More importantly, it’s yet another example of an external influence which is changing the practice of psychiatry. And not for the better.

I learned how to practice medicine from teachers who valued the essence of the interpersonal relationship between patient and doctor. What attracted me to psychiatry in particular was the fact that in this field, these unspoken and unquantifiable aspects of the doctor-patient dyad are paramount, much more so than in any other medical specialty. The patient’s subjective feelings about the therapeutic relationship—the patient’s unconscious transference of experience from past relationships into the present, for example—are as much a part of the therapeutic process as his or her verbal reports or directly measurable behavioral symptoms. The “soul” of psychiatry lies in this nonverbal interaction.

Moreover, this relationship transcends time. For as much as we like to bemoan the “15-minute med check” appointment, the truth is that fifteen minutes is plenty of time for an expert clinician to get an overall feeling for a patient—the “Gestalt” impression that informs the treatment process. By the same token, a one-hour session by a poorly trained clinician is nothing more than data gathering.

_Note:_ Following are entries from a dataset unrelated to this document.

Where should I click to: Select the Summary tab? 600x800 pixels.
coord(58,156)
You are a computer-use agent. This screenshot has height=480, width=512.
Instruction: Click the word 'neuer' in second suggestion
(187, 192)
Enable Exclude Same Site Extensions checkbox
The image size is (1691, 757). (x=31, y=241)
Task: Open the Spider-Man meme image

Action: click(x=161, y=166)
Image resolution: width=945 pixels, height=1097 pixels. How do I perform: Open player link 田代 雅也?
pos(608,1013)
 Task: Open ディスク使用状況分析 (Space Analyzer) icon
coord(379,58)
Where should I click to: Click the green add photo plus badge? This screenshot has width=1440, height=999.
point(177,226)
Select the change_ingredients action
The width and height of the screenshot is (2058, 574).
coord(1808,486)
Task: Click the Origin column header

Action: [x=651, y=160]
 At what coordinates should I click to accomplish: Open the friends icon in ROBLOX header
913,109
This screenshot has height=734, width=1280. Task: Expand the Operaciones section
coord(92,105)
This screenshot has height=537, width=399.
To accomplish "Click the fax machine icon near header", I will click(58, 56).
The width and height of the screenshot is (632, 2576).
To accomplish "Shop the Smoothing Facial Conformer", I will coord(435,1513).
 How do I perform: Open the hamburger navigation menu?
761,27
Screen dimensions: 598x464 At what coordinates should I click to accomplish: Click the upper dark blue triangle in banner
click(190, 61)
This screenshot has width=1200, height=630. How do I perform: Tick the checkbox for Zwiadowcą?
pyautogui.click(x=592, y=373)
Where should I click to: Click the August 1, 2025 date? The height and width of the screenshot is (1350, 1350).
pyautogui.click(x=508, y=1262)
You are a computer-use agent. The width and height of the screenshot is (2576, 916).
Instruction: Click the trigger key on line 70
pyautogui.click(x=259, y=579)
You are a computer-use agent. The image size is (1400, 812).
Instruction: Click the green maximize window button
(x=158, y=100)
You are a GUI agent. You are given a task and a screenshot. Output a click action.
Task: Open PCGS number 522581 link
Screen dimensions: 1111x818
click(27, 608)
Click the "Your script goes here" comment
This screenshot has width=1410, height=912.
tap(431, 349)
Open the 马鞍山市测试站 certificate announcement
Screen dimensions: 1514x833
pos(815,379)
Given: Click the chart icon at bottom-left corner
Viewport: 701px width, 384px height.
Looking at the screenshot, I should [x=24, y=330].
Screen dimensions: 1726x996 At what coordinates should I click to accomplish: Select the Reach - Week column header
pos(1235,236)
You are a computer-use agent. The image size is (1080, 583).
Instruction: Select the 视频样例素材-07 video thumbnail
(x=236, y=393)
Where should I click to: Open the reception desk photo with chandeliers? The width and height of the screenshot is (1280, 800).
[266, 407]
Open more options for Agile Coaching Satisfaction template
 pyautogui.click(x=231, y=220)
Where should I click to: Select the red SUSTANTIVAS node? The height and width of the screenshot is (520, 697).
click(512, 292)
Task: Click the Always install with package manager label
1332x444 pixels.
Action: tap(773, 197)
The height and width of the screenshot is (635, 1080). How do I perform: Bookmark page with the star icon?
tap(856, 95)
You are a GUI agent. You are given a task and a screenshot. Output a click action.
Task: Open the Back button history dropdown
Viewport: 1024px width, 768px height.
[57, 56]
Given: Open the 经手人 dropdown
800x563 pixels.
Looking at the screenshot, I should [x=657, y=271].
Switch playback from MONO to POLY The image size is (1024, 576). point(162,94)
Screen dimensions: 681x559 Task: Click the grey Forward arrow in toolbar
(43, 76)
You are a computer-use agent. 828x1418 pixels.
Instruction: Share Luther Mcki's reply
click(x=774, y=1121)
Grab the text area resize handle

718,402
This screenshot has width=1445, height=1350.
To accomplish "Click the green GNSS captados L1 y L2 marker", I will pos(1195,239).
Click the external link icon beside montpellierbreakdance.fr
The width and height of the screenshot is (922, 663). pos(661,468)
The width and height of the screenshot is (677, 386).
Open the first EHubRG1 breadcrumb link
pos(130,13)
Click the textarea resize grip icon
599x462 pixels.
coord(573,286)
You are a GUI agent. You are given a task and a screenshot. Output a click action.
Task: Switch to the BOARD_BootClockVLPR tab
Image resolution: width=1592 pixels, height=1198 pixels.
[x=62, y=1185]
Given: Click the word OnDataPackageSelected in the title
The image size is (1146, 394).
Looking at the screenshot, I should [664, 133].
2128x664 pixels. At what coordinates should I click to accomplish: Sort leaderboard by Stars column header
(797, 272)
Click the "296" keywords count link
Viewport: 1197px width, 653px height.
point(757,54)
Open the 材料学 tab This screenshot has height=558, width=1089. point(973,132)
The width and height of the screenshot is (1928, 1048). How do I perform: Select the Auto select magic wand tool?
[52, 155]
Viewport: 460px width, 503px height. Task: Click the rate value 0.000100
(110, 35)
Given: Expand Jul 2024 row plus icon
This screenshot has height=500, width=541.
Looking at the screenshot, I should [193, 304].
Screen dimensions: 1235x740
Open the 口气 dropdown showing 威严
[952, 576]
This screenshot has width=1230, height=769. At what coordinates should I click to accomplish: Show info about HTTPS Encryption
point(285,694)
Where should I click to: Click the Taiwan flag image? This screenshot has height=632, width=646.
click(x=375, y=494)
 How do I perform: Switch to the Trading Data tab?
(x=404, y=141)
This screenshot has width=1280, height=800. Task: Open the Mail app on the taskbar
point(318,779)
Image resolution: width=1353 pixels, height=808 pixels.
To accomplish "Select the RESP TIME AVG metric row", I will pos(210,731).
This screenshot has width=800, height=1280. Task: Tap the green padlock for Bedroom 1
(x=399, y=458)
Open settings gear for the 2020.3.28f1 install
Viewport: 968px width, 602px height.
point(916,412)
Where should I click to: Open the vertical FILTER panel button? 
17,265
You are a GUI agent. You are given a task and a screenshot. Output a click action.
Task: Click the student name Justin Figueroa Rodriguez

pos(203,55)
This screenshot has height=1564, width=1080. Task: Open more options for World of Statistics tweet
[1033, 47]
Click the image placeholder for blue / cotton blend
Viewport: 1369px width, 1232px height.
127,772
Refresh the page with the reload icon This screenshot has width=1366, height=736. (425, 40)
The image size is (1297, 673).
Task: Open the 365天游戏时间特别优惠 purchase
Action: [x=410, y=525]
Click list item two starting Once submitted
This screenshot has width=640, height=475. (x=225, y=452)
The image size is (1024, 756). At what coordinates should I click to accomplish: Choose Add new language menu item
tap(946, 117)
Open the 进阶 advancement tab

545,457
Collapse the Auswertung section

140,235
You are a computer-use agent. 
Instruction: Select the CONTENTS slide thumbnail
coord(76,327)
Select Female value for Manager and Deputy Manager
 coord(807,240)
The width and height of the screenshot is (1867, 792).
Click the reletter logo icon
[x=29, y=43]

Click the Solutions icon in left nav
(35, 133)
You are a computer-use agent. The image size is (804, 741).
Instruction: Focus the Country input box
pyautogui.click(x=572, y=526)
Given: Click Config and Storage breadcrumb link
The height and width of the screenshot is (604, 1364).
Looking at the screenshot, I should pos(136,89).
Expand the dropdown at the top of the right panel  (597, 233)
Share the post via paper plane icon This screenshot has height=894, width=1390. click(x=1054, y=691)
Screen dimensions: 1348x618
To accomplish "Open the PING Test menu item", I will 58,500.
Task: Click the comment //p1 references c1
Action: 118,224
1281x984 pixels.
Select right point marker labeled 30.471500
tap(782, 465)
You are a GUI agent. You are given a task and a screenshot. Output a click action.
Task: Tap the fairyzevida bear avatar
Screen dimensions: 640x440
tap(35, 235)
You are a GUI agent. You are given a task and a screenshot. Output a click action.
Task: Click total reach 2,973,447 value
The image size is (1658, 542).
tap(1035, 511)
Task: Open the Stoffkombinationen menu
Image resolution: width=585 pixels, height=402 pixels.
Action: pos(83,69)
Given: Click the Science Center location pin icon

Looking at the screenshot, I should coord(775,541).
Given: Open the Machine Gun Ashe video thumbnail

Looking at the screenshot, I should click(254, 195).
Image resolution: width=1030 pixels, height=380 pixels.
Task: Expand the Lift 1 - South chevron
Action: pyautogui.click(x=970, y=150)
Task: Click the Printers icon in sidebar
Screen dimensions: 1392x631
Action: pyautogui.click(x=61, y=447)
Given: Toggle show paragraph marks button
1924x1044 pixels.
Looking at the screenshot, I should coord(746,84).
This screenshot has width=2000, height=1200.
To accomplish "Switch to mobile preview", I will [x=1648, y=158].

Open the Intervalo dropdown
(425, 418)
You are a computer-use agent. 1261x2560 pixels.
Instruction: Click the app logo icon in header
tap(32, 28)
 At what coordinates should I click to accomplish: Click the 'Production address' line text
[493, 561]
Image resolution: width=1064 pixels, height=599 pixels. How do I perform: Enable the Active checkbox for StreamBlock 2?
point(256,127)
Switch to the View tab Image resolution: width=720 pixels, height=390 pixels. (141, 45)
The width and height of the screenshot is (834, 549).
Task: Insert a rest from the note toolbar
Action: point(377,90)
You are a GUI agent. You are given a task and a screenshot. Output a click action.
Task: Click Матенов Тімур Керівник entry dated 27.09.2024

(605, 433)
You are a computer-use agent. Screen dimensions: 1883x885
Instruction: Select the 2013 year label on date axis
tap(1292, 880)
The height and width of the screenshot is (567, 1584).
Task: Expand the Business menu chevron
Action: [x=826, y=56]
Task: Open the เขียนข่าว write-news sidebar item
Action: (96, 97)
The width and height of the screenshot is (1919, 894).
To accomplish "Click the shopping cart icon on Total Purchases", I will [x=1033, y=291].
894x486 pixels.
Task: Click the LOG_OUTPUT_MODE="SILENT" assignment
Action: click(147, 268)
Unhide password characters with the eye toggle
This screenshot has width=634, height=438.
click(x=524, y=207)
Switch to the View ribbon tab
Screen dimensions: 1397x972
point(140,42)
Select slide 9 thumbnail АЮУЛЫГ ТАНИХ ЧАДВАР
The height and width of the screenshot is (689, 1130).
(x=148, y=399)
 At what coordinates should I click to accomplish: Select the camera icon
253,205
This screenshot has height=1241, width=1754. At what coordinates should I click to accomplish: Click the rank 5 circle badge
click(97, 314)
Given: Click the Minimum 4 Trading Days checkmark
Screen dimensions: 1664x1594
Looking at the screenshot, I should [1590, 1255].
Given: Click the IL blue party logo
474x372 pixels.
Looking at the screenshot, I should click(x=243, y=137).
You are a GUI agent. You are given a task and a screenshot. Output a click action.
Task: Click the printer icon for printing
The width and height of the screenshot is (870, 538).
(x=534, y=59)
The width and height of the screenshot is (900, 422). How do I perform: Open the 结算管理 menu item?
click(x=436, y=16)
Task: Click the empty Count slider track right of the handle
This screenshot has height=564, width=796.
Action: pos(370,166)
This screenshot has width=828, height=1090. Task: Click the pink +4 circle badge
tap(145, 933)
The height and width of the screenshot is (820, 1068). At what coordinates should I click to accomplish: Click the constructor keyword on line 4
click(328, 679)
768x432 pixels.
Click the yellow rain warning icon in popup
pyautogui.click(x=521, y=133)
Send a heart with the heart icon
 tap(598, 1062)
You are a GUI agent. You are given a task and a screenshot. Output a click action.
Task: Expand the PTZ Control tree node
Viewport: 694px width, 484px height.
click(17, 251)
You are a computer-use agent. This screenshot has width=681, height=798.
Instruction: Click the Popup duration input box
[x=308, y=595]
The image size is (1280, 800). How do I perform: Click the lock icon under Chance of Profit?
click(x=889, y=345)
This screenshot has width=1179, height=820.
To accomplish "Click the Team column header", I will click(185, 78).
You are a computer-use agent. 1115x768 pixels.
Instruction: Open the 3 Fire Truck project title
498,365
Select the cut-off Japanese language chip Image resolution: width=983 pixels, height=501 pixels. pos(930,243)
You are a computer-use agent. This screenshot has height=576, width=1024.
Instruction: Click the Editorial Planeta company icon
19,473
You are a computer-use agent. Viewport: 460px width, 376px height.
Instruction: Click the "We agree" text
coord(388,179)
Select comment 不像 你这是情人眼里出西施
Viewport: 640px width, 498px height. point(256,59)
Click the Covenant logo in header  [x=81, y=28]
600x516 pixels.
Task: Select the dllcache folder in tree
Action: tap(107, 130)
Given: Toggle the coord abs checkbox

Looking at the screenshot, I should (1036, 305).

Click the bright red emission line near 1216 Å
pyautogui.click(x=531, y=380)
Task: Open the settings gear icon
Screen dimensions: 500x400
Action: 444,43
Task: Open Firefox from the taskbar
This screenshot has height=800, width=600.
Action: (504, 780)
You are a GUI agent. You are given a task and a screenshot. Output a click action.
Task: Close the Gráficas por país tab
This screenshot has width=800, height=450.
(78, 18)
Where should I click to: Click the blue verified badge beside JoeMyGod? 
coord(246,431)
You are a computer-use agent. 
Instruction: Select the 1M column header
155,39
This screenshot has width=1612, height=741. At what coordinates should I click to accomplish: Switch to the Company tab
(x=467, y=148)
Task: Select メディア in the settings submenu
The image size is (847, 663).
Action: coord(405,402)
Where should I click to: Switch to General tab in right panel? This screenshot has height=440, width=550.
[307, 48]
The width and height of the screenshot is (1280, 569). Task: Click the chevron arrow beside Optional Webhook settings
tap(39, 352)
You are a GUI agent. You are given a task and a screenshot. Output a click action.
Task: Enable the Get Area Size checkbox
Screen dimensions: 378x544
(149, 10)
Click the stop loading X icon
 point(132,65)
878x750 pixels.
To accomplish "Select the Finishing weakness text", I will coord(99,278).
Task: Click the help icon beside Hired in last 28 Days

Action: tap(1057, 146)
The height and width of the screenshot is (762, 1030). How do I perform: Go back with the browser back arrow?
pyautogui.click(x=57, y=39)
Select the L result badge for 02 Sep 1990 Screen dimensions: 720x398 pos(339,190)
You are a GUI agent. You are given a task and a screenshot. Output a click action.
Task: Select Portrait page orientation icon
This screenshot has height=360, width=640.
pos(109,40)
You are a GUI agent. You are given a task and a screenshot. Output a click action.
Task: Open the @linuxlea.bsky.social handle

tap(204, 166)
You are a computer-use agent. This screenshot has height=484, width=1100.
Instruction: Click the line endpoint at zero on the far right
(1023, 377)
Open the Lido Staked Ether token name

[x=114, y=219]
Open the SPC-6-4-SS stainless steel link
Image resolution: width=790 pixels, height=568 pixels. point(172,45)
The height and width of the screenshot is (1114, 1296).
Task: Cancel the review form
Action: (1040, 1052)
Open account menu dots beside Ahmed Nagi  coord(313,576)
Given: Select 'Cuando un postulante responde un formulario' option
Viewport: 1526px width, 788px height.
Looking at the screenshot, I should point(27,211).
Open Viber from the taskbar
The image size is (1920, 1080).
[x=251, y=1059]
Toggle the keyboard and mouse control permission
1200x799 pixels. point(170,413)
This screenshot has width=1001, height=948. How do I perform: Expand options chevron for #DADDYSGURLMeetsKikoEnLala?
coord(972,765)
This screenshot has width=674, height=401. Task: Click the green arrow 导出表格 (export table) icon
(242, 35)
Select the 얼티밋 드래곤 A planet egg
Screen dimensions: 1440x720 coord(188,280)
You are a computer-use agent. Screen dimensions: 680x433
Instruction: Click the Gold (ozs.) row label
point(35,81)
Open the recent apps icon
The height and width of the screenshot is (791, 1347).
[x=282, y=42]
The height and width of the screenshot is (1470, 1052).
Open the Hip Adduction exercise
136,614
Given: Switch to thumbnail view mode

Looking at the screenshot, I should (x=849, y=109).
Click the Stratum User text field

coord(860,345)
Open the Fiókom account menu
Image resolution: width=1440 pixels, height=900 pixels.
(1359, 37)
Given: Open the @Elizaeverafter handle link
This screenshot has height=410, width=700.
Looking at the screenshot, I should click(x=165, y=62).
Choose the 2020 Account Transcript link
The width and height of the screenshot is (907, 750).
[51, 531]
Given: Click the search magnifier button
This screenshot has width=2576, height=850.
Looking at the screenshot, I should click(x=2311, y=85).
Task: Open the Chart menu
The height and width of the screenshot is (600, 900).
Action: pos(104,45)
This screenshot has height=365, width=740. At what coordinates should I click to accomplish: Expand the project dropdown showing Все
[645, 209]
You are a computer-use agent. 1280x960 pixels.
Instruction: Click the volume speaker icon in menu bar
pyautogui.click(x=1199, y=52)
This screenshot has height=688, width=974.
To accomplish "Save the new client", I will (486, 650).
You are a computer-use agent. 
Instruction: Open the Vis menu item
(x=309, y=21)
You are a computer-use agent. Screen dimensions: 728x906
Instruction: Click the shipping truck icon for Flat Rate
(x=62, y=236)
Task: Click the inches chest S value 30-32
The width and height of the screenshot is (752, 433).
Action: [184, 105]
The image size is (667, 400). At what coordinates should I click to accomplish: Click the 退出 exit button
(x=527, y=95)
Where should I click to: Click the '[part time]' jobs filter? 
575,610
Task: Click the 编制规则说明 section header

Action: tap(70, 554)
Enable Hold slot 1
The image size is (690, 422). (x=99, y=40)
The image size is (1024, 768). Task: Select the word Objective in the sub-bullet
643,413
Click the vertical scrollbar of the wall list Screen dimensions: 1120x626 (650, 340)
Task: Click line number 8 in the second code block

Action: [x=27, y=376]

EMRs are changing how we document information. One could argue, correctly, that documentation has always been an important part of clinical care, and not directly related to the doctor-patient relationship. However, a well-written note (not to mention the exquisitely detailed psychodynamic case formulations from years past) can convey a rich trove of information about a patient’s history, symptoms, underlying pathology, and future goals.

The type of information we document in an EMR, however, is different. I’ve commented elsewhere that the ideal EMR for a psychiatrist would be a word processor and an encrypted hard drive. Nothing more. Just let me enter all the information that I think is relevant in a given session and save it for next time.

But EMRs weren’t designed for the psychiatrist or the patient. They were designed for administrators, billing experts, lawyers, insurance companies, and others who care more about the quantifiable aspects of the interaction (the diagnosis, the medication prescribed, the presence/absence of discrete symptoms) than about the patterns of symptoms, the clinician’s subjective assessment, and the hypotheses underlying the patient’s behavior which are being actively tested in the therapeutic relationship.

The amount of time it takes me to document everything that is required for “correct billing” of my appointments (and to double-check everything, lest I get a call from my administrator the next day to “fix the chart”) takes up virtually the entire scheduled appointment time.

But my concern here is not about the time it takes, or even about the nuisance of having to click on a few dozen boxes during each patient encounter, or open six different documents—in different formats, in non-overlapping windows—to see what’s happened since a patient’s last visit. (I like to think that I’m a quick enough learner to do all of that.) My concern instead is with how I’m now starting to think of patients not as human beings with interesting and complicated histories which inform my care, but rather as collections of symptoms which change from visit to visit.

EMRs demand measurement and assessment of patients on scales that are, for the most part, arbitrary, and which may be completely “off the mark” vis-à-vis what’s really happening in a person’s life. They ask us to quantify things that cannot be quantified, and distract our attention from what might be truly significant in the patient’s life at the time of the encounter.

Hey, maybe that’s okay. After all, it’s the monthly visits by patient 2010-00224, dx code 296.34, that pay the bills. And as long as I’ve checked the boxes next to “depressed mood” or “insomnia” or “feelings of guilt” (not to mention the other two-dozen boxes I need to check for his mental status exam and review of systems), and updated his problem list, and made sure I checked the box indicating he isn’t suicidal (never mind whether I actually asked him or not), that counts as “good” care.

But by this time, I’m not a psychiatrist. Heck, I’m not even a human, I’m entranced, soulless, and following someone else’s commands. A zombie. And patient 2010-00224 deserves more than that.